• **WHAT TO DO**: Rewrite the items from the first line through the line containing "This screenshot has height=618, width=800.", changing "screenshot" to "image" and leaving everything else as it is.
---------------
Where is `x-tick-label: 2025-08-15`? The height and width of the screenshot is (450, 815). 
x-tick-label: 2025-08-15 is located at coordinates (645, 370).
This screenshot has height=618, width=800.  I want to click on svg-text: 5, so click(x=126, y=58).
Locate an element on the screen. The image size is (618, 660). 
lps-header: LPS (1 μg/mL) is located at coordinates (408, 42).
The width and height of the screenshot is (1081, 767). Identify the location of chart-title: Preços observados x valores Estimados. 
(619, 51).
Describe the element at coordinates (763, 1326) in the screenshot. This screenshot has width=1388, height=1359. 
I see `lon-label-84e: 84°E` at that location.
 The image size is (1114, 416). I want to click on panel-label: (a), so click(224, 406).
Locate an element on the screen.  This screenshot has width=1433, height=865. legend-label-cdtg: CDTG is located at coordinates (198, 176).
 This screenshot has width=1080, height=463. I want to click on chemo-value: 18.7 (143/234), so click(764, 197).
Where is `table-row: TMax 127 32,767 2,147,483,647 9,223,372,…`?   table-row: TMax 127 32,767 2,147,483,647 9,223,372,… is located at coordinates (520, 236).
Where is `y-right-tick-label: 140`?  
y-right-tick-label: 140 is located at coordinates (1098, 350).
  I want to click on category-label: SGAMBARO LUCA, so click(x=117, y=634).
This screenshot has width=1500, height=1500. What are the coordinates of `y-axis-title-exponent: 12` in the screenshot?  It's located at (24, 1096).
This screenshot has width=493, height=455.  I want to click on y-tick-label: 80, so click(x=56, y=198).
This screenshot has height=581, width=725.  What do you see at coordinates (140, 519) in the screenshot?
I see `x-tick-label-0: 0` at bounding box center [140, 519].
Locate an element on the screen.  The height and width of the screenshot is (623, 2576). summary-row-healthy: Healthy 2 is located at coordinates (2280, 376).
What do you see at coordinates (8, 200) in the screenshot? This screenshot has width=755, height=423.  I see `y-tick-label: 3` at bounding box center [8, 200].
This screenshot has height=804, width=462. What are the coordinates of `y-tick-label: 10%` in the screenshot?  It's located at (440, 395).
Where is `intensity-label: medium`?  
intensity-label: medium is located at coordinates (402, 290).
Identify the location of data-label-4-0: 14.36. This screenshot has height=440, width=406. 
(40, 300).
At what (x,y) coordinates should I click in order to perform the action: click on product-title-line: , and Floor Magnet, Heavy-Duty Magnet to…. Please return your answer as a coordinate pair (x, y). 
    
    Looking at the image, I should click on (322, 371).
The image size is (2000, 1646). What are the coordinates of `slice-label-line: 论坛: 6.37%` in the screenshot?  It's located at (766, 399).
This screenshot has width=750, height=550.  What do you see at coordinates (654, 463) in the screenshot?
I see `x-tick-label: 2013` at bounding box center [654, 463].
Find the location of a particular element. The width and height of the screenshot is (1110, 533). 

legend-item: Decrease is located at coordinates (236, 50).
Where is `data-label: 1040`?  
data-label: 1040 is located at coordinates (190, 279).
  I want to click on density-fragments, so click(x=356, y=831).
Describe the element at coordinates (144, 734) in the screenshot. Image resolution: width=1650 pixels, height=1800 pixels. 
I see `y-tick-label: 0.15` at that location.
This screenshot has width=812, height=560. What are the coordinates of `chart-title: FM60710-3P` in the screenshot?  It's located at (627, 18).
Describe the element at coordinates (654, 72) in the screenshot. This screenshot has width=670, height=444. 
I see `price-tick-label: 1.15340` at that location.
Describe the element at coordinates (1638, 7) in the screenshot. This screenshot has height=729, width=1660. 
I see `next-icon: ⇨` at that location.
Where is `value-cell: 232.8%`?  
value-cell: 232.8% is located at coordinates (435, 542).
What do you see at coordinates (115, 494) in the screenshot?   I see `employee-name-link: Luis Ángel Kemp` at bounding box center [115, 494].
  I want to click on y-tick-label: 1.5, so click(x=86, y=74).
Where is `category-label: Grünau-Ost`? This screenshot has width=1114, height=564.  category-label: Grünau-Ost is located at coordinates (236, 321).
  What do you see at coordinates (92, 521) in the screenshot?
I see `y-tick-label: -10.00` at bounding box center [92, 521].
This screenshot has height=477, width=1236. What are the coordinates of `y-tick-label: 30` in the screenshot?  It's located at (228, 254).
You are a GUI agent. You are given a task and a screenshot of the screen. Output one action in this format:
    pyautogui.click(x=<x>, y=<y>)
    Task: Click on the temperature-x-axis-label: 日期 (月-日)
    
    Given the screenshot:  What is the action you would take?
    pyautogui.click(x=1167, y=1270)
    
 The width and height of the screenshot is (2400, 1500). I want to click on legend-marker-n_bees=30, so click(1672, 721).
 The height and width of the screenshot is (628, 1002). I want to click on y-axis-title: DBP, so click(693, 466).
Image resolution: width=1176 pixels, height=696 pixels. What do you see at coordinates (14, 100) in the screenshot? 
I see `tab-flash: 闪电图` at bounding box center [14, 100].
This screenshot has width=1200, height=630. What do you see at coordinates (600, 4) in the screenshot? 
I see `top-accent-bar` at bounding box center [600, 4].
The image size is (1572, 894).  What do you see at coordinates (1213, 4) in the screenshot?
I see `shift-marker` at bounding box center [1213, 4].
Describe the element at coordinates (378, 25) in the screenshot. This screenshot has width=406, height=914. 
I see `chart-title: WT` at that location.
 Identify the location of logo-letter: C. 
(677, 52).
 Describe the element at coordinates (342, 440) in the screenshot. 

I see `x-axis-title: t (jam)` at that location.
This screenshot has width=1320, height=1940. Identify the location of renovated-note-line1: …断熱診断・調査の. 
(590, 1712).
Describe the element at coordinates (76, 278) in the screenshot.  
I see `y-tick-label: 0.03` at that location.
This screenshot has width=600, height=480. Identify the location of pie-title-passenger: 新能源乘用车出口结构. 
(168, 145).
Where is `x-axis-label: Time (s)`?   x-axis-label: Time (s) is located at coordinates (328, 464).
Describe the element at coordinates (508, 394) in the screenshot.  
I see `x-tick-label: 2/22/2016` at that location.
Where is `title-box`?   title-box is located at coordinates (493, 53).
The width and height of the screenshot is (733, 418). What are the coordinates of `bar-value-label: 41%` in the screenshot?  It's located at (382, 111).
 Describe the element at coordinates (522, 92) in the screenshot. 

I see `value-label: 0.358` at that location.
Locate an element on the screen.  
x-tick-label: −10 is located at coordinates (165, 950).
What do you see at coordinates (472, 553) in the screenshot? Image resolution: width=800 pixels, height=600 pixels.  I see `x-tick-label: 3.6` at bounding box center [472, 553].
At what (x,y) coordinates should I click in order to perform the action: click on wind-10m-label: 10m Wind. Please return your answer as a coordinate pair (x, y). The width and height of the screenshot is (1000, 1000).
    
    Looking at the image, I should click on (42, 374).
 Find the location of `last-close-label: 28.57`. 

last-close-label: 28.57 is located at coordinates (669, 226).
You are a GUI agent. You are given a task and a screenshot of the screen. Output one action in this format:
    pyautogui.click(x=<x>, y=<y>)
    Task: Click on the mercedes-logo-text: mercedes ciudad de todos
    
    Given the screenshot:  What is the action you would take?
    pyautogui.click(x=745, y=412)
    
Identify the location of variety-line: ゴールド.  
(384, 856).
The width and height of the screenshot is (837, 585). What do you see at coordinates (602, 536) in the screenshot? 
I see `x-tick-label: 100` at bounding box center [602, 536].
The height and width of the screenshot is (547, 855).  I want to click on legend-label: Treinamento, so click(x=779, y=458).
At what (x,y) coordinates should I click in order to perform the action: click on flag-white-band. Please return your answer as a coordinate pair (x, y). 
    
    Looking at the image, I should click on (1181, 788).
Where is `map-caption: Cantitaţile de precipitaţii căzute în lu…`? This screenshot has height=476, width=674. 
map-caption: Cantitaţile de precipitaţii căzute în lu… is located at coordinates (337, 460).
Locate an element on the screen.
---------------
• **SOLUTION TO THIS TASK**:
Where is `x-tick-label: 2025-08-15`? The height and width of the image is (450, 815). 
x-tick-label: 2025-08-15 is located at coordinates (645, 370).
This image has height=618, width=800.  I want to click on svg-text: 5, so click(x=126, y=58).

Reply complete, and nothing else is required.